━━ Source passage

American electrical engineer

Arthur Frank Witulski is an American electrical engineer. He is the Research Associate Professor Electrical Engineering and Computer Science at Vanderbilt University, where his research activities focus on microelectronics and semiconductor devices. He is affiliated with the Radiation Effects and Reliability Group at Vanderbilt University, where he works on the effects of radiation on semiconductor devices and integrated circuits. He also serves as an engineer at the Institute for Space and Defense Electronics at Vanderbilt. He is best known for his work in the field of Power electronics and ionizing radiation response of DC-to-DC converter.

==Early life and education==
Witulski completed his high school in 1977 and joined the University of Colorado at Boulder for his BS degree. After graduating in 1981, he joined Storage Technology Corporation.

==Career==
===University of Arizona===
After graduating in 1989, he joined the University of Arizona in 1989 as an assistant professor of Electrical Engineering. He rose through the ranks and became an associate professor when he left the university in 2000.

━━━━
━━ Exercise data

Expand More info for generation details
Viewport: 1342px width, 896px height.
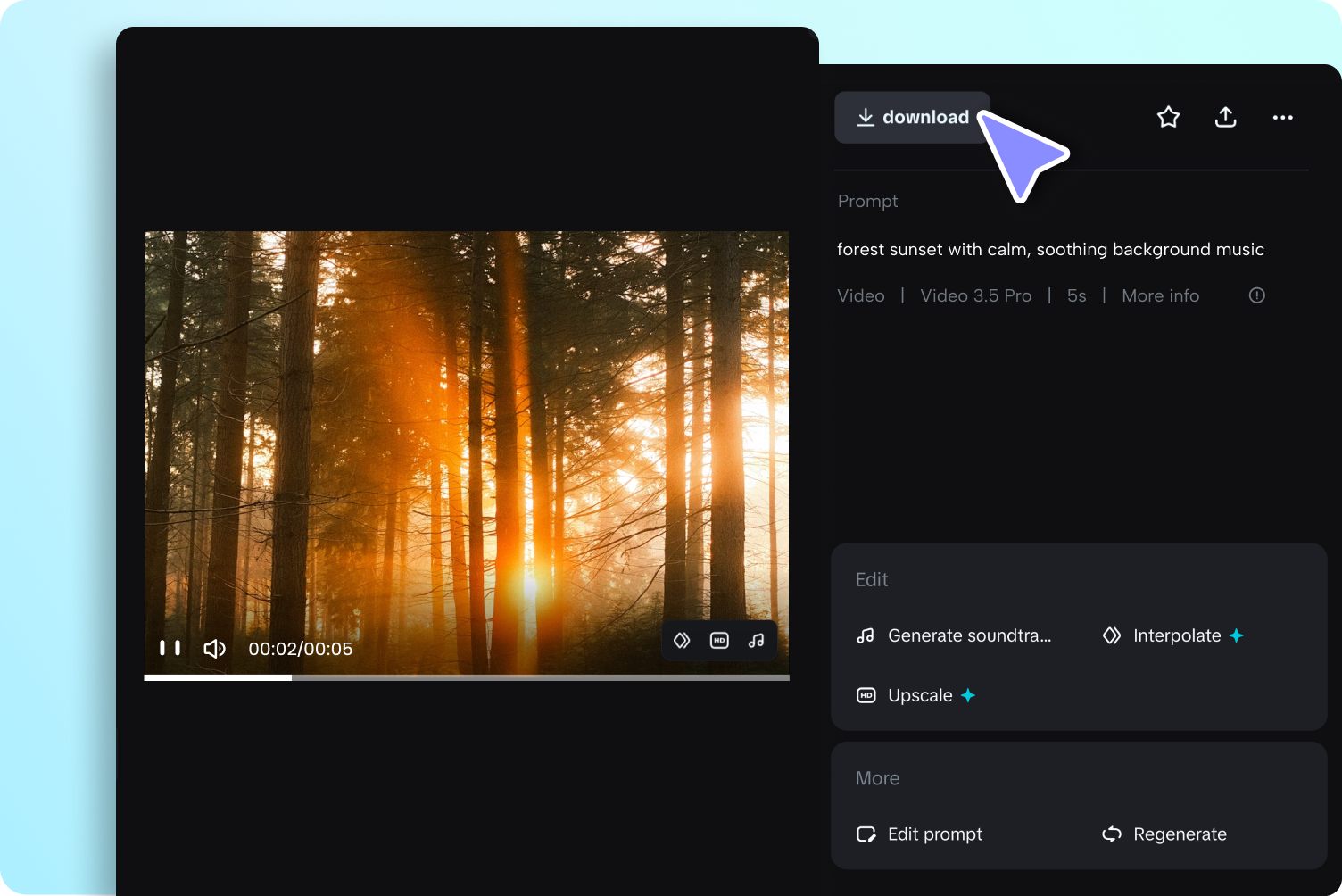[1160, 295]
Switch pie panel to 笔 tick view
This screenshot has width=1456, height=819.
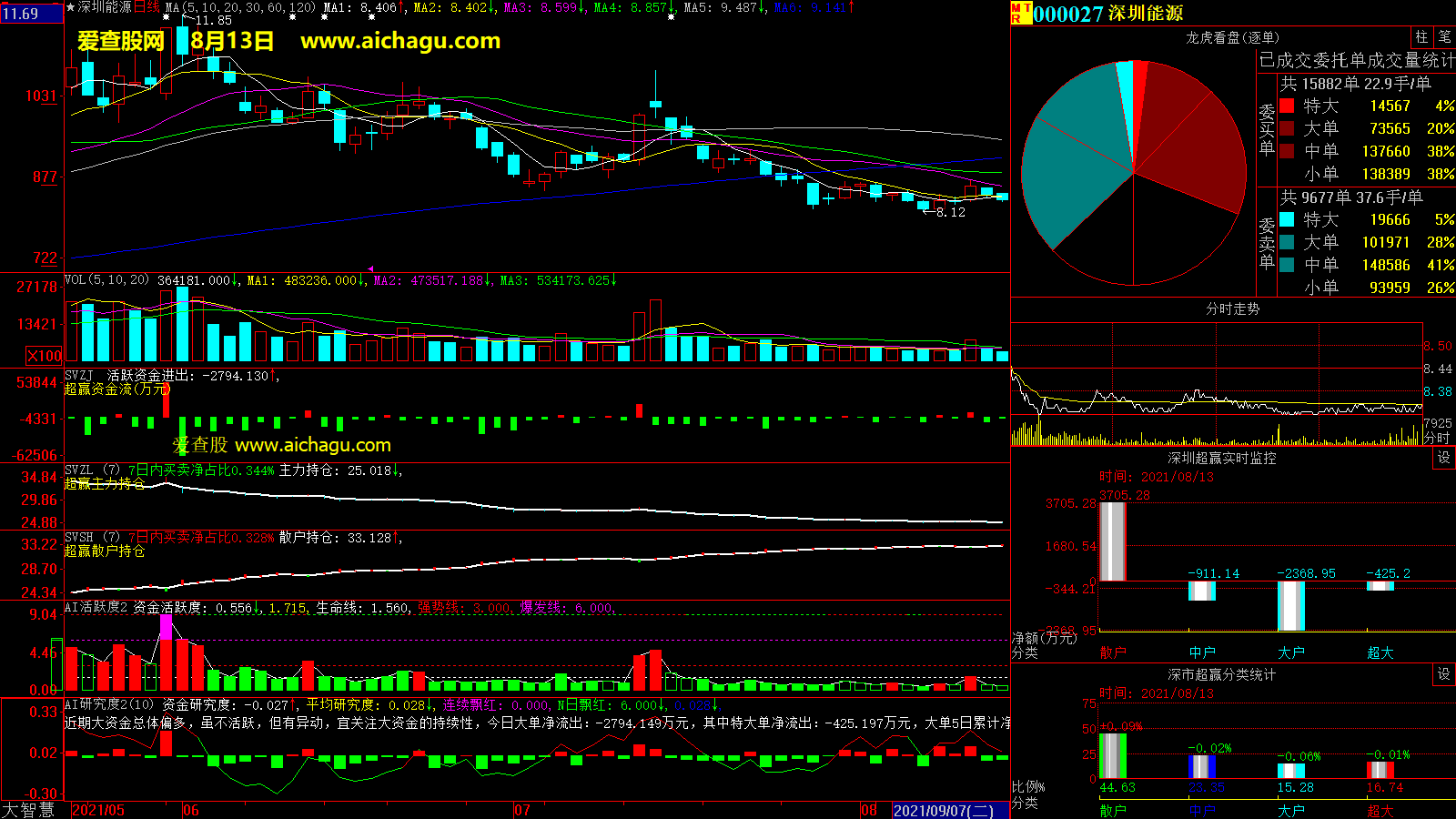[1444, 37]
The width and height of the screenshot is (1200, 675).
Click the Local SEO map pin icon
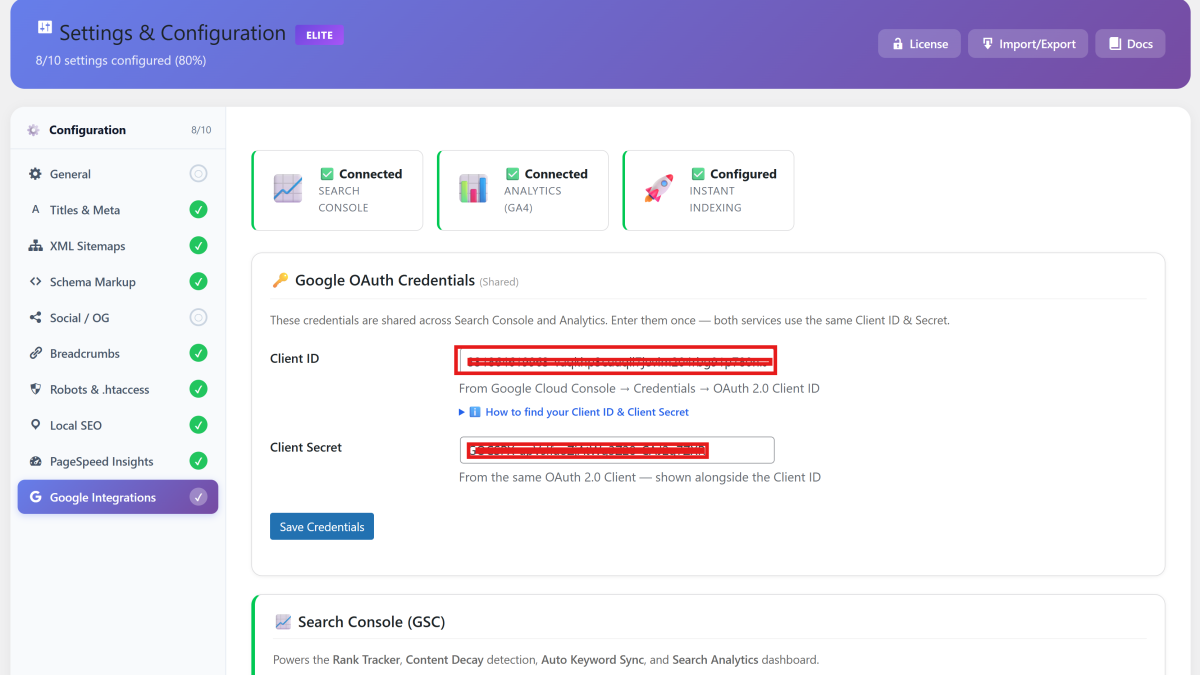[x=36, y=425]
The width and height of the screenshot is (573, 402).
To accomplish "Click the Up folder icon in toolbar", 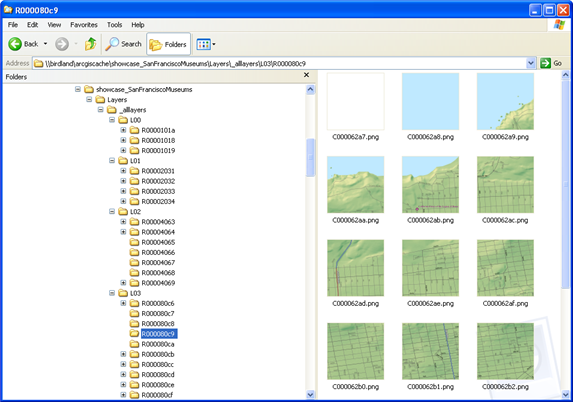I will 90,44.
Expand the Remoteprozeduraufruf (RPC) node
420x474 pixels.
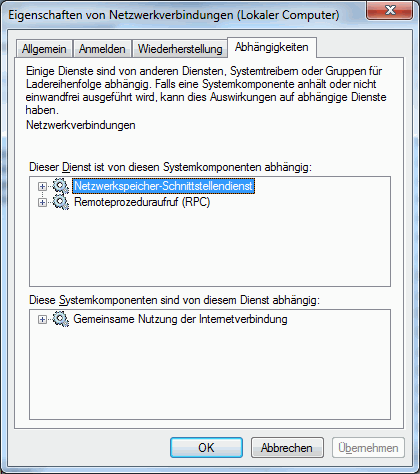click(42, 202)
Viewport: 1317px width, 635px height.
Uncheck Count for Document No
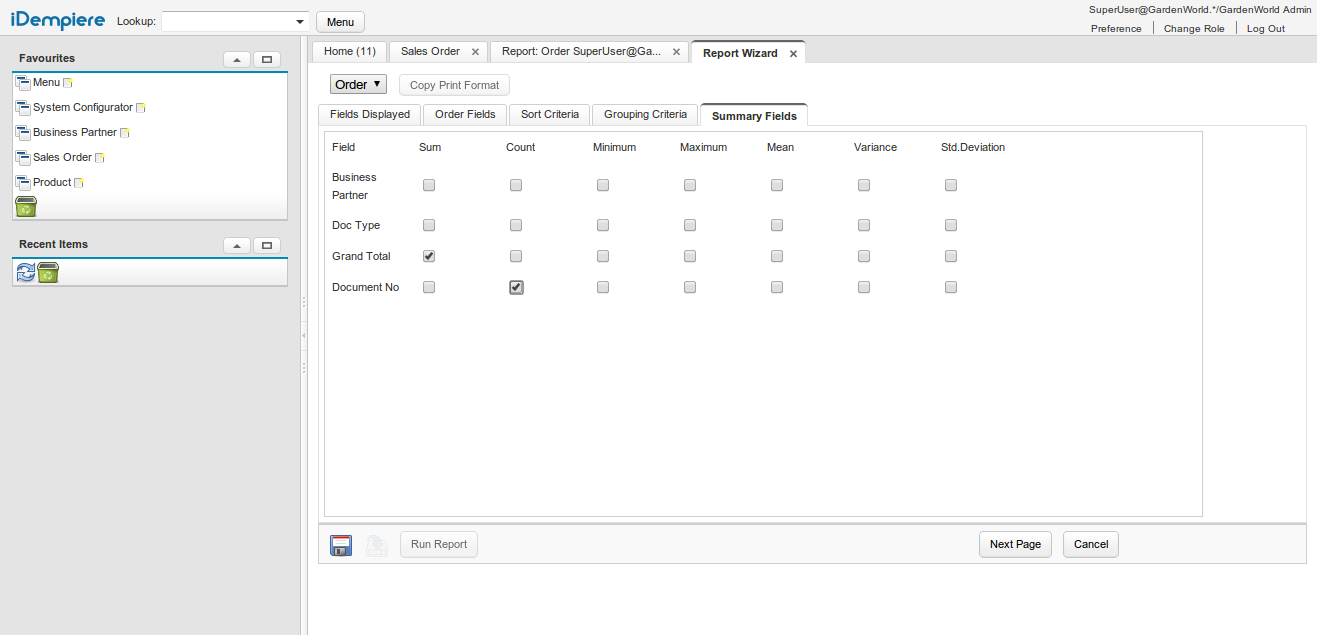click(x=516, y=287)
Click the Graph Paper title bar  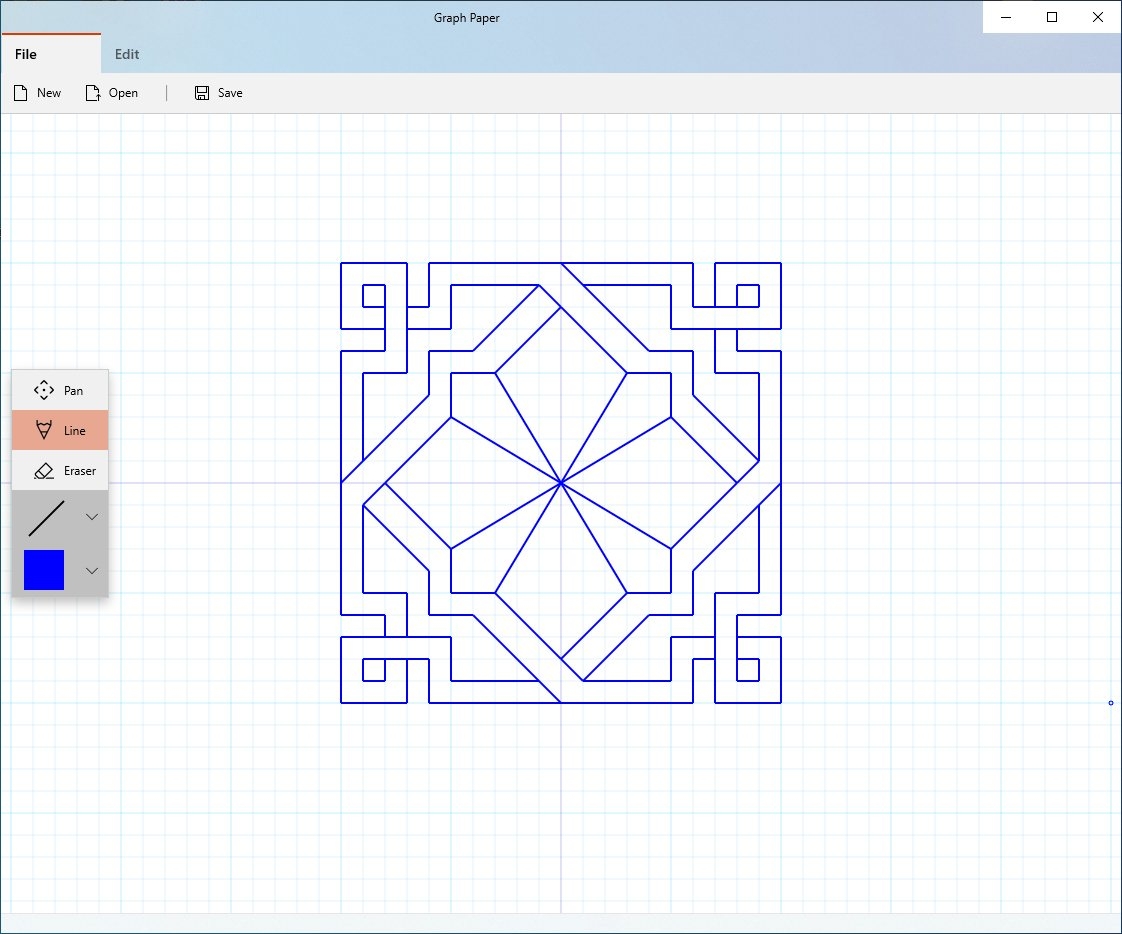[x=466, y=17]
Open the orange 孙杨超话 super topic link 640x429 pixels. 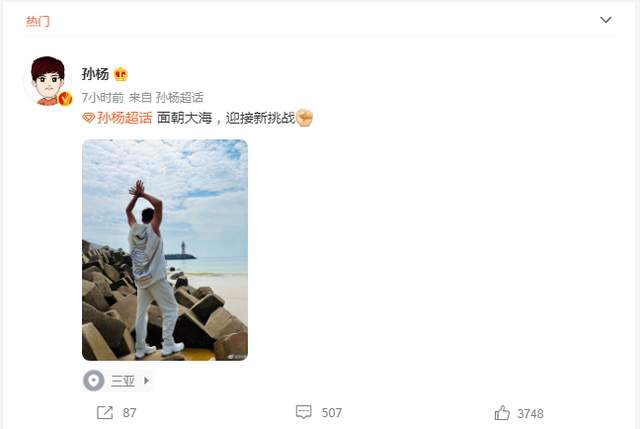[124, 118]
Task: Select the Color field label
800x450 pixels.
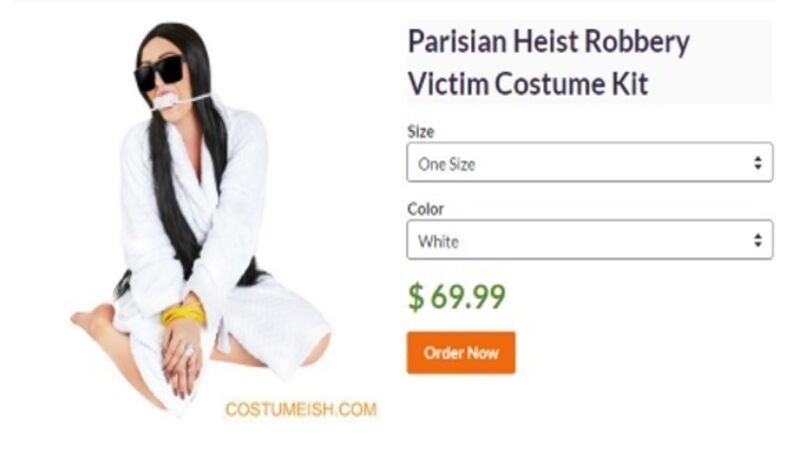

━━━━

Task requirements:
Can you transcribe the Witulski biography word for word, starting with "Arthur Frank Witulski" and going on through "of DC-to-DC converter."? None of the material has any bearing on this.

Answer for the task:
Arthur Frank Witulski is an American electrical engineer. He is the Research Associate Professor Electrical Engineering and Computer Science at Vanderbilt University, where his research activities focus on microelectronics and semiconductor devices. He is affiliated with the Radiation Effects and Reliability Group at Vanderbilt University, where he works on the effects of radiation on semiconductor devices and integrated circuits. He also serves as an engineer at the Institute for Space and Defense Electronics at Vanderbilt. He is best known for his work in the field of Power electronics and ionizing radiation response of DC-to-DC converter.